[[ DATASET EXCERPTS, beginning ]]
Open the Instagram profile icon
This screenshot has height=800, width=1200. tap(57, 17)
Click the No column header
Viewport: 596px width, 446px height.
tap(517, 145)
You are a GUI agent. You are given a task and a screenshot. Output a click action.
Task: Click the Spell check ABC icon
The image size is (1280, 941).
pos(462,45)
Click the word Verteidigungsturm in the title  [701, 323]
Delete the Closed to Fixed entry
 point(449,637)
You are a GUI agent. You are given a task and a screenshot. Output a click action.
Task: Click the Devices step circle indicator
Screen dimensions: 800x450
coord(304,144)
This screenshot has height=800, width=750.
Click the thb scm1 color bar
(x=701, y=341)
[[ DATASET EXCERPTS, end ]]
§ WHAT TO DO
Beginning at the line that holds "This screenshot has height=800, width=750.", write out word for word each line through the end of the records.

§ EXERCISE RESULT
This screenshot has height=800, width=750.
Click the thb scm1 color bar
(x=701, y=341)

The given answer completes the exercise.